I’m only peripherally aware of Gnostic beliefs, but I’ve never heard the ‘evil God’ idea in the little I’ve read of their doctrine. Is this a modern aberration or something that’s been attached to Gnostic Christianity from the beginning?
But Christian doctrine seems to suggest that not all, perhaps not even very much, of the evil we produce is consciously done. “Forgive them Father for they know not what they do.” I suspect psychology supports orthodoxy, we’re well known for creating subconscious excuses/reasons for the evil we commit. The fact that we create excuses suggests knowledge on subconscious levels of right-wrong differences that are largely blocked from full consciousness.
Most competition to survive and thrive–depending of course on how this would be defined–can be done without committing evil, again depending on how evil is defined. This proposition is questionable if not problematic.
A religion that posits an evil God but hopes that a better God exists–but calls itself “Christian”–sounds pretty screwed up, frankly. Doesn’t this just mean you’re an agnostic?

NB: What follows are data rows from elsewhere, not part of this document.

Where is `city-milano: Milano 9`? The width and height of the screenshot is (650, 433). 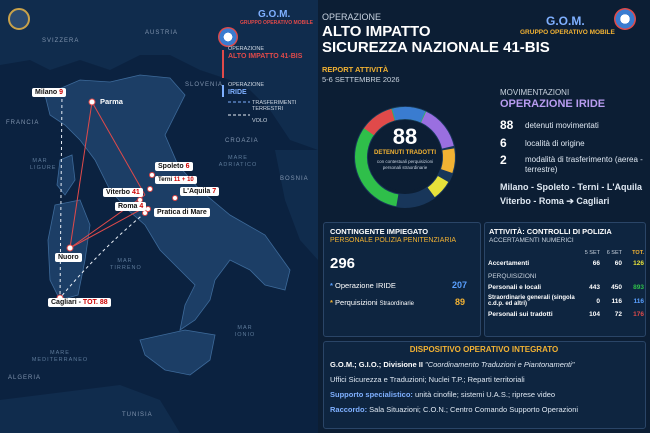
city-milano: Milano 9 is located at coordinates (50, 92).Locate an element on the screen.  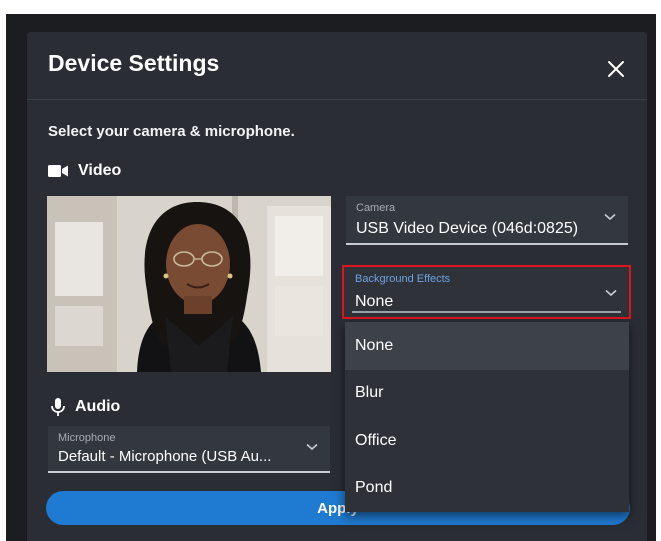
camera-preview is located at coordinates (189, 284).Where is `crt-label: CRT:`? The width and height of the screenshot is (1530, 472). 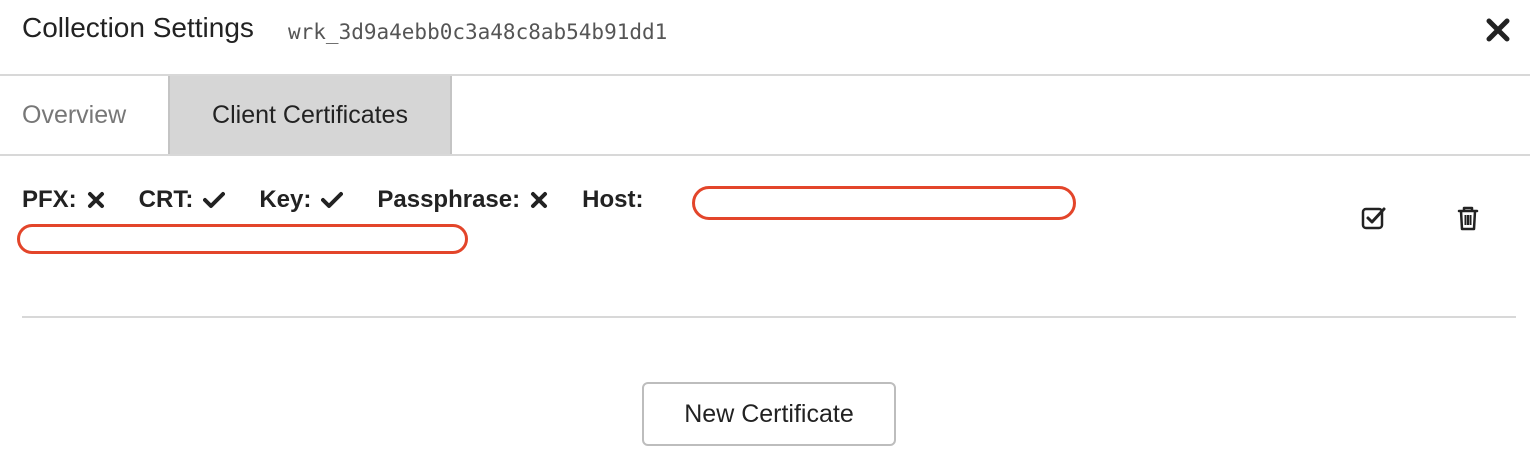
crt-label: CRT: is located at coordinates (166, 200).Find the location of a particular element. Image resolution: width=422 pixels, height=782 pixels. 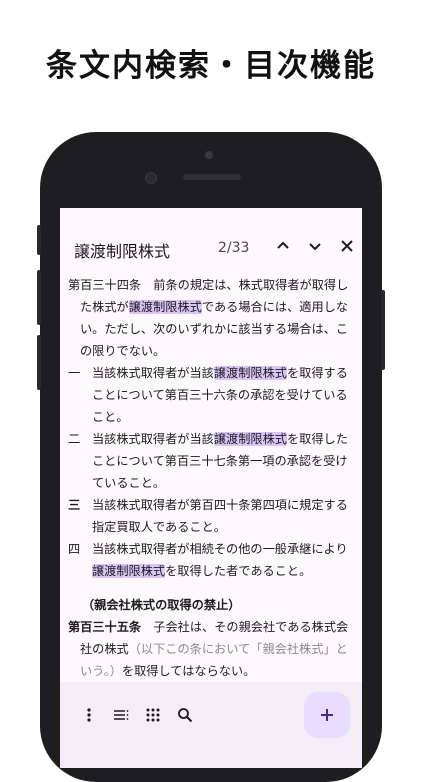

more-options-button is located at coordinates (89, 715).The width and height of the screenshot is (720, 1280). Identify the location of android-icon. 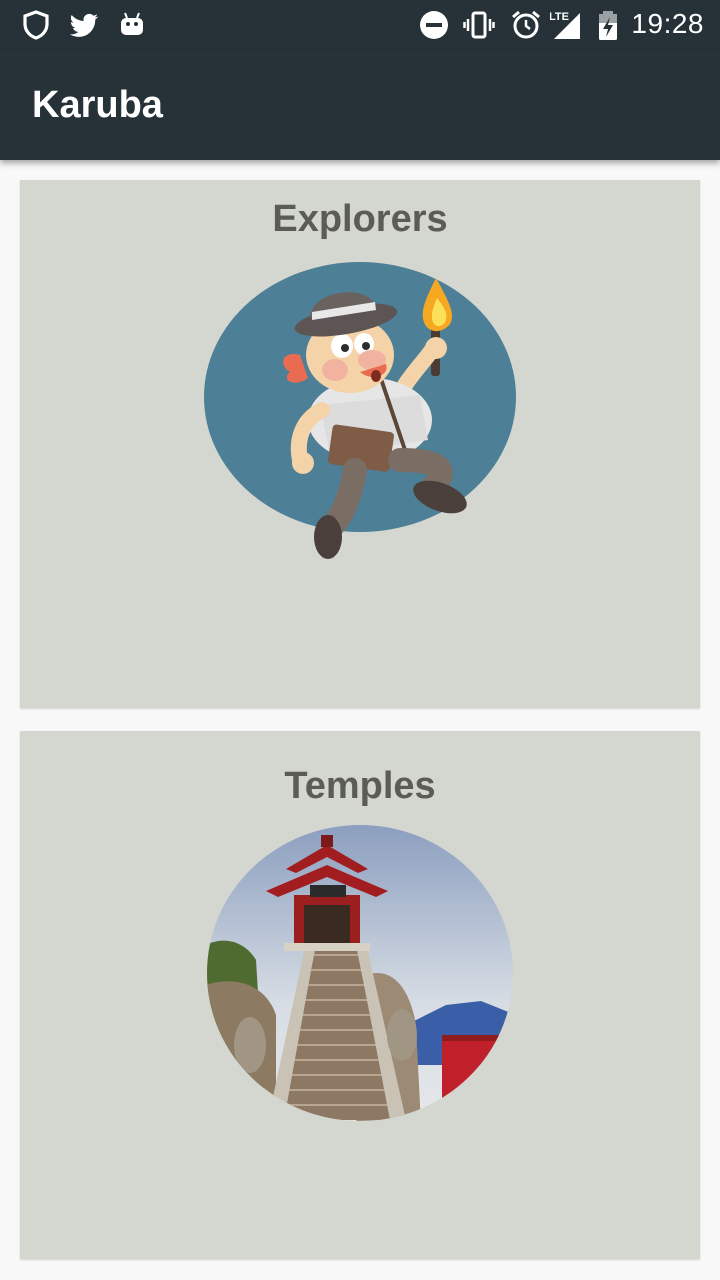
(132, 25).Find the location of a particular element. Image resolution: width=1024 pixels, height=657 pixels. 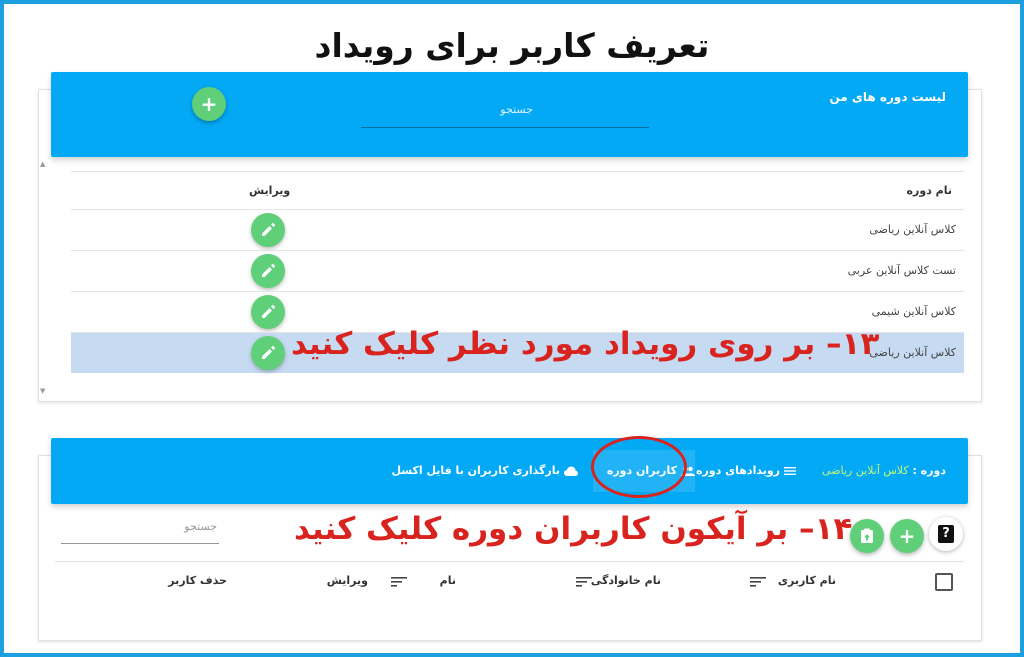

No. This doesn’t get past the logical stage to even make it to theology. I suggest that goods and evils are effects, not causes. Good derives from the true (truth is logically higher and prior to good according to at least Aquinas, maybe others) and evil from the false. Each possesses a dynamic that produces its effects. The power of truth is of organization, union, harmony, perfection [goods]. That of falsity is disorganization, opposition, discord, chaos [evils]. Left unchecked by truth, the false would run a course toward implosion, decimation and eternal death. If seems to follow that the idea of a primarily evil God and universe is incoherent. The Christian Universalist position–that existents are fragmentally falsified in a primarily true universe seems much more coherent. Well, it’s my position, anyway until the rest of Christian Universalists come to recognize it as a predominantly superior doctrine.